WORK TO DO: Please list every line of the records that contains the string "width". Case counts.

RECORDS TO PROCESS:
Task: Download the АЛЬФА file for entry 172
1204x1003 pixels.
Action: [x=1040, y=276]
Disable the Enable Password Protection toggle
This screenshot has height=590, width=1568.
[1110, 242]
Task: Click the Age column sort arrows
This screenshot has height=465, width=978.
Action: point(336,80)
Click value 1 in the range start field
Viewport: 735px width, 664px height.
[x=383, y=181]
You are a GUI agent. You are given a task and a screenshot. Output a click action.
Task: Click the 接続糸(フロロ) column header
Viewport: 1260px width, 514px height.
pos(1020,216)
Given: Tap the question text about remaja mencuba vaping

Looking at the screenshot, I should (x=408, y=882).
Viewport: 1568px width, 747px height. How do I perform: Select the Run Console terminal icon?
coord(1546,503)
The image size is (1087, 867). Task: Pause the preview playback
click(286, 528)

TASK ANSWER:
This screenshot has height=590, width=1568.
This screenshot has height=465, width=978.
Viewport: 735px width, 664px height.
Viewport: 1260px width, 514px height.
Viewport: 1568px width, 747px height. How do I perform: Select the Run Console terminal icon?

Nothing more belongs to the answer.